THE TASK - Only the lines from the one with "The image size is (901, 658)." through the last line of the material below belong in the answer, copied exactly and without pictures.

DATASET EXCERPTS -
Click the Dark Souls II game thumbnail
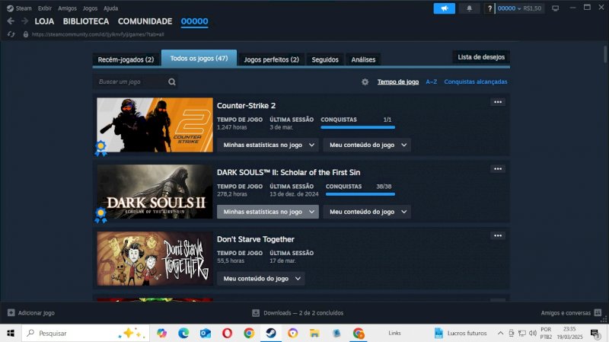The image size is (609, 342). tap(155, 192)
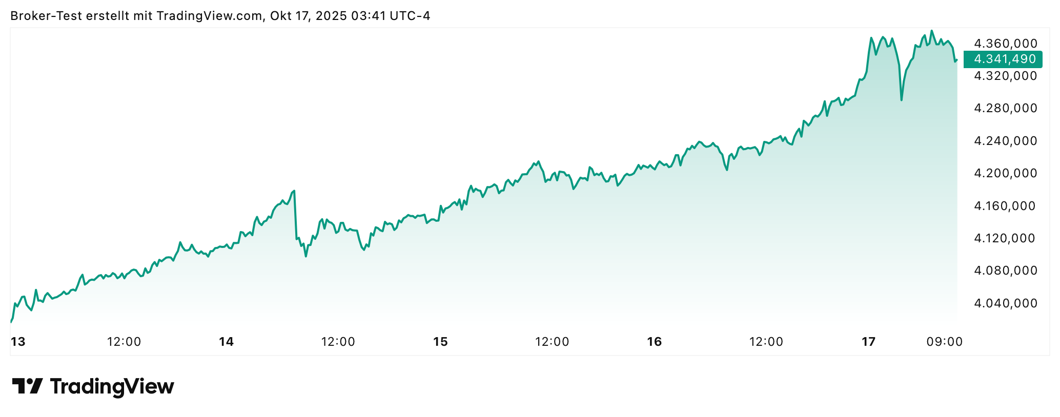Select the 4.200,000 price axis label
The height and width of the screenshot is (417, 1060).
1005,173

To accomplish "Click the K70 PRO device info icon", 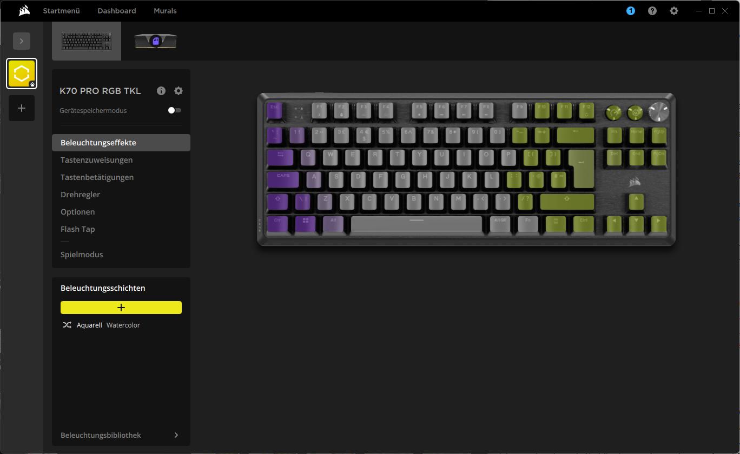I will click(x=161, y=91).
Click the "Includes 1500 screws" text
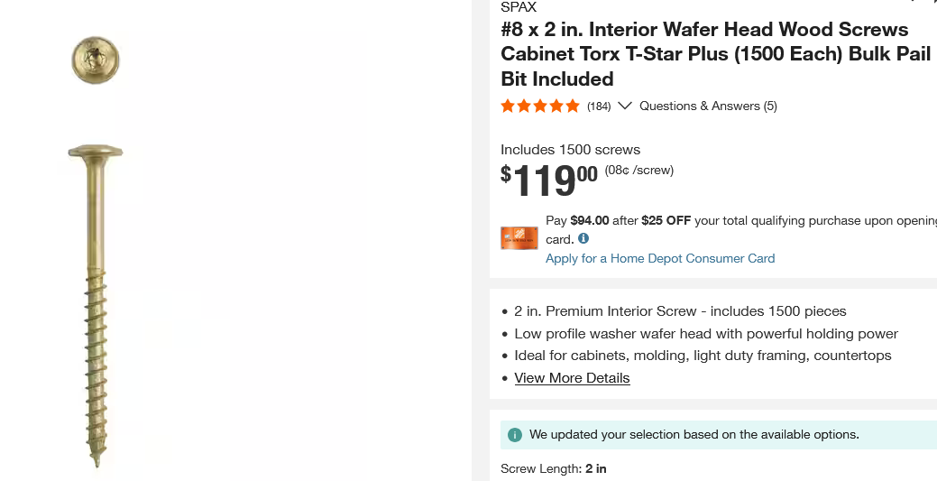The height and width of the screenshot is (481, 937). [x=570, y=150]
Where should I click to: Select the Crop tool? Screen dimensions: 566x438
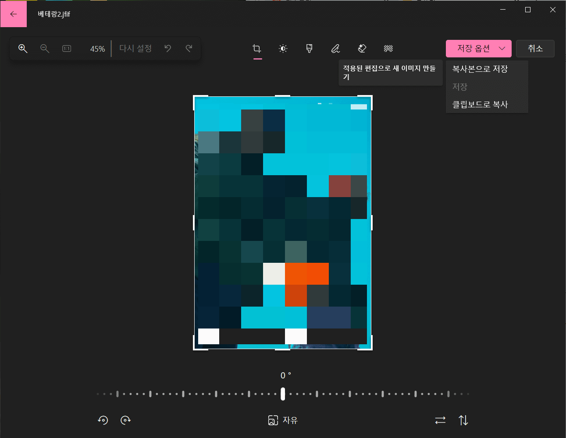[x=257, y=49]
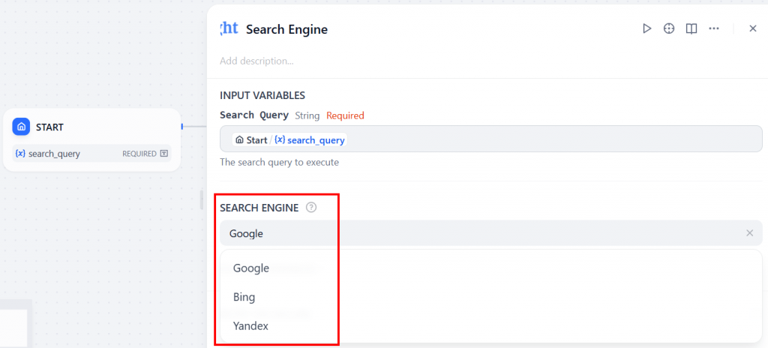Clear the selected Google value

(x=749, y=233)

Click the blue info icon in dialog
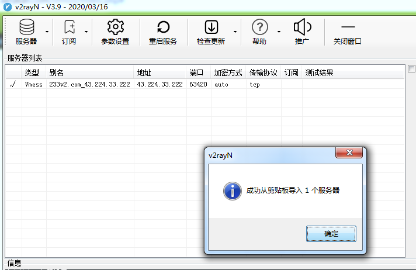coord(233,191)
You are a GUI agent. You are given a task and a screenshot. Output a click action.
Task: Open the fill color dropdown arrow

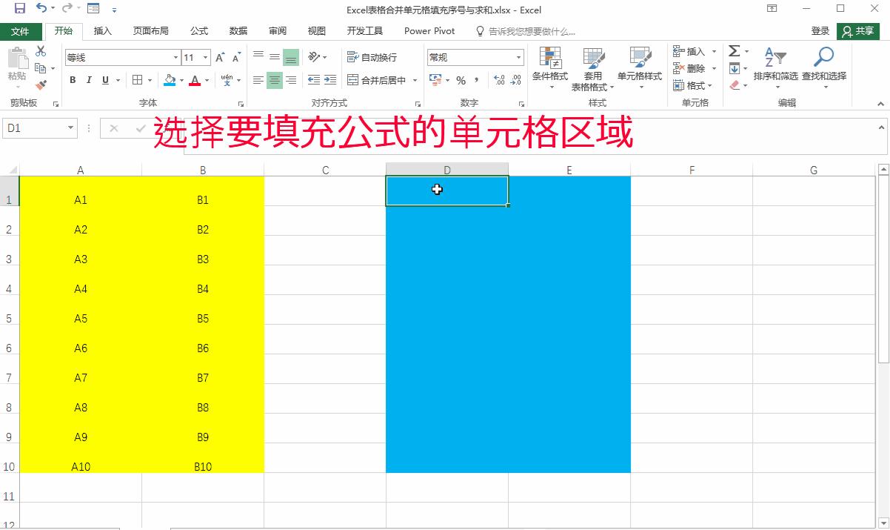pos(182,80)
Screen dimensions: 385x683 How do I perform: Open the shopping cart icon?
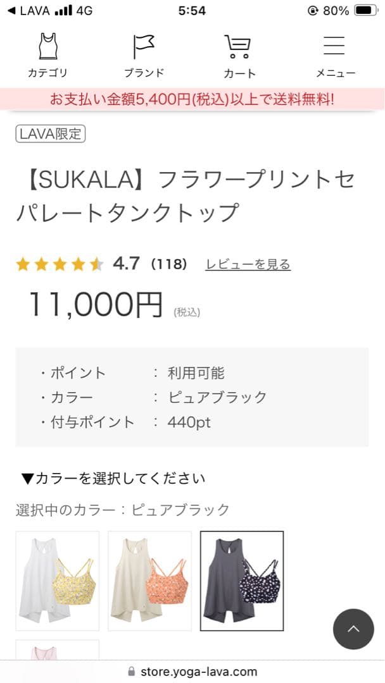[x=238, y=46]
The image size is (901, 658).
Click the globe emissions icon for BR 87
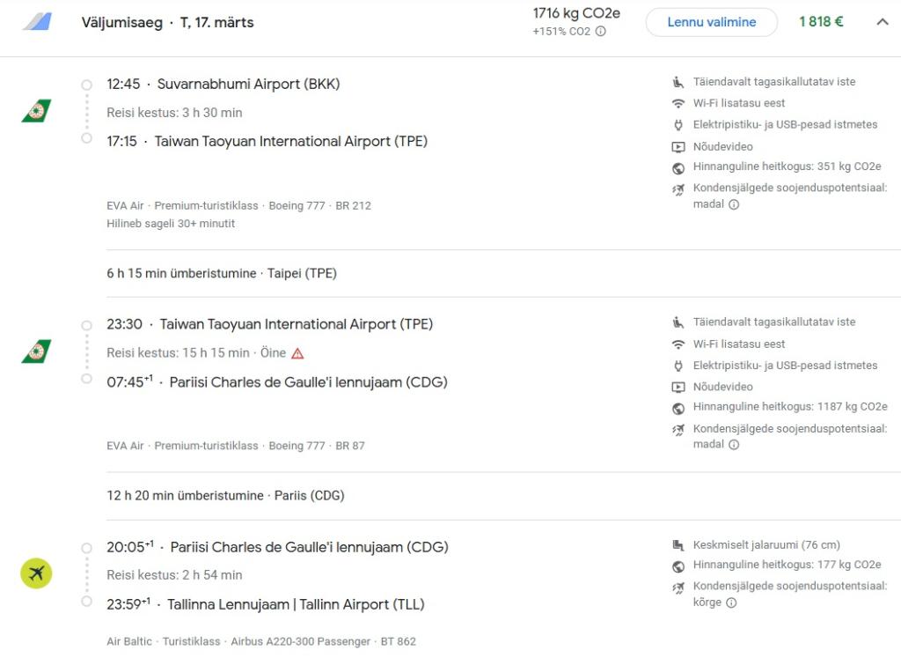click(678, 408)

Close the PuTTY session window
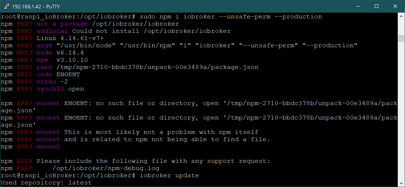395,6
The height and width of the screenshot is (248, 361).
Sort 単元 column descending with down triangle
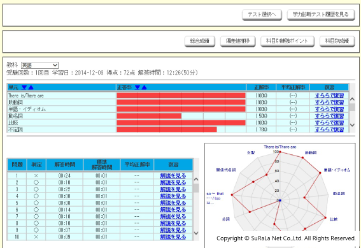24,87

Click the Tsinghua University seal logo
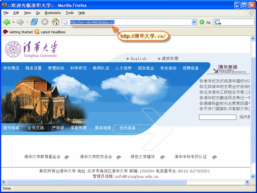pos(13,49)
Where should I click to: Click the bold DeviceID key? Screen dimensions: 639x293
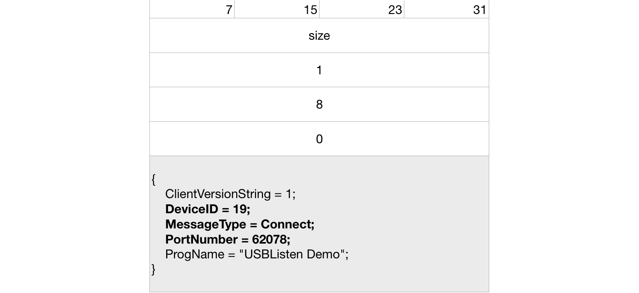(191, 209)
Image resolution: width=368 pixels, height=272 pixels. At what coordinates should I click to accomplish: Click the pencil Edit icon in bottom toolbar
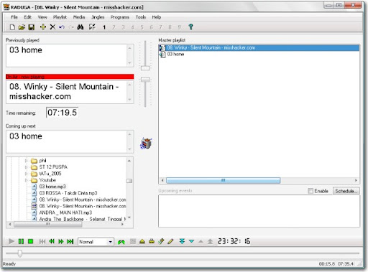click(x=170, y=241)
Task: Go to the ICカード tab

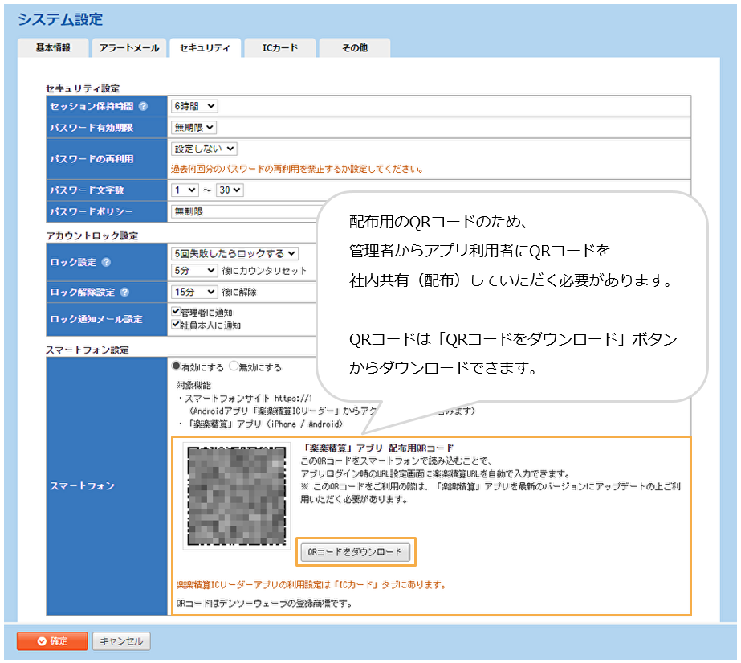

YOUR SOLUTION -
The image size is (901, 658).
Click the globe emissions icon for BR 87
click(678, 408)

Close the PuTTY session window
395,6
The height and width of the screenshot is (248, 361).
Sort 単元 column descending with down triangle
24,87

Click the Tsinghua University seal logo
pos(13,49)
Where should I click to: Click the bold DeviceID key? Screen dimensions: 639x293
(191, 209)
Image resolution: width=368 pixels, height=272 pixels. At what coordinates should I click to accomplish: Click the pencil Edit icon in bottom toolbar
click(x=170, y=241)
Task: Go to the ICカード tab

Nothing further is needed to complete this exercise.